María Fernanda del rio Carmona

Código: 20141150210

Catedra deportiva:

“Acondicionamiento físico”

Facultad de derecho- I semestre

Universidad simón bolívar

Barranquilla/ Atlántico

27/03/2014

ACTIVIDAD FISICA : DEFINICIÓN

La actividad física es cualquier actividad que haga trabajar al cuerpo más fuerte de lo normal. Sin embargo, la cantidad real que se necesita de actividad física depende de los objetivos individuales de salud, ya sea que se esté tratando de bajar de peso y que tan sano se esté en el momento. Definiciones

En la actualidad existen varias definiciones de la actividad física, a continuación se señalan las más consideradas.
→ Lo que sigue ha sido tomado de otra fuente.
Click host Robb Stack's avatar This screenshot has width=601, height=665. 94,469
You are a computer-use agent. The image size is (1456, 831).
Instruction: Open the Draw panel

... comprende un conjunto de movimientos del cuerpo obteniendo como resultados un gasto de energía mayor a la tasa de metabolismo basal.

…cualquier movimiento del cuerpo que requiera energía.

…es una acción corporal a través del movimiento que, de manera general, puede tener una cierta intencionalidad o no; en el primer caso, la acción corporal se utiliza con finalidades educativas, deportivas, recreativas, terapéuticas y utilitarias.

…se realiza como parte de la vida misma en el hogar, el trabajo y la vida social, en este caso no busca aumentar el rendimiento y los efectos que produce no son orientados a ello.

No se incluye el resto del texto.